Excerpted records:
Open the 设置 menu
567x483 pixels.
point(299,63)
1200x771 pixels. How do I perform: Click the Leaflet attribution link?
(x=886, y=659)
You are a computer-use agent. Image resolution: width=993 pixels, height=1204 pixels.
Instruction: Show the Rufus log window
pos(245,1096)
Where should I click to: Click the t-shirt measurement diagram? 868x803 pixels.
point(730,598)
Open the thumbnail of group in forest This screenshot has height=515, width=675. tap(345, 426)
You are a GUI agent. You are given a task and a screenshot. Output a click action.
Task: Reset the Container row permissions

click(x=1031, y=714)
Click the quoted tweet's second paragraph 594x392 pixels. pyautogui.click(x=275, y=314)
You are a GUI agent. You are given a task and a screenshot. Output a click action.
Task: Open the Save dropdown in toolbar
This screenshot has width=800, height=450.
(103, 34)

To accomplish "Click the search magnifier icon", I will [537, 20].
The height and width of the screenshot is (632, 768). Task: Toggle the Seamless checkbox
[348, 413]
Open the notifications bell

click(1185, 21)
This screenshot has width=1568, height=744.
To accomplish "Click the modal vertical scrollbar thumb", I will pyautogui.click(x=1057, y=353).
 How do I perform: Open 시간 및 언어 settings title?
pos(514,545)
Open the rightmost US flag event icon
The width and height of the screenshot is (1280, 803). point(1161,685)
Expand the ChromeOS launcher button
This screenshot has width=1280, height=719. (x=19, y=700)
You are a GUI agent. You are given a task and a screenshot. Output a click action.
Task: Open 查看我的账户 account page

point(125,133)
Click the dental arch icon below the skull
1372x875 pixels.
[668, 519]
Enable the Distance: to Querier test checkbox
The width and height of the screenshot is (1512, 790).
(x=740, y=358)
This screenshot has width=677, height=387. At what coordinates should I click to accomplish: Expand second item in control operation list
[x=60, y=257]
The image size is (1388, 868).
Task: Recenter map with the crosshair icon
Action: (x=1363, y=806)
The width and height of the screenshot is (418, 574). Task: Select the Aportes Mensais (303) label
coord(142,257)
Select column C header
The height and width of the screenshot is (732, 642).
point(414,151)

Stated exercise: Could you rewrite the records from the line containing "Open the thumbnail" up to and including the line containing "will [537, 20]." as a JSON list of strings, one string per line, with blank lines left out?

Solution below:
[
  "Open the thumbnail of group in forest This screenshot has height=515, width=675. tap(345, 426)",
  "You are a GUI agent. You are given a task and a screenshot. Output a click action.",
  "Task: Reset the Container row permissions",
  "click(x=1031, y=714)",
  "Click the quoted tweet's second paragraph 594x392 pixels. pyautogui.click(x=275, y=314)",
  "You are a GUI agent. You are given a task and a screenshot. Output a click action.",
  "Task: Open the Save dropdown in toolbar",
  "This screenshot has width=800, height=450.",
  "(103, 34)",
  "To accomplish \"Click the search magnifier icon\", I will [537, 20]."
]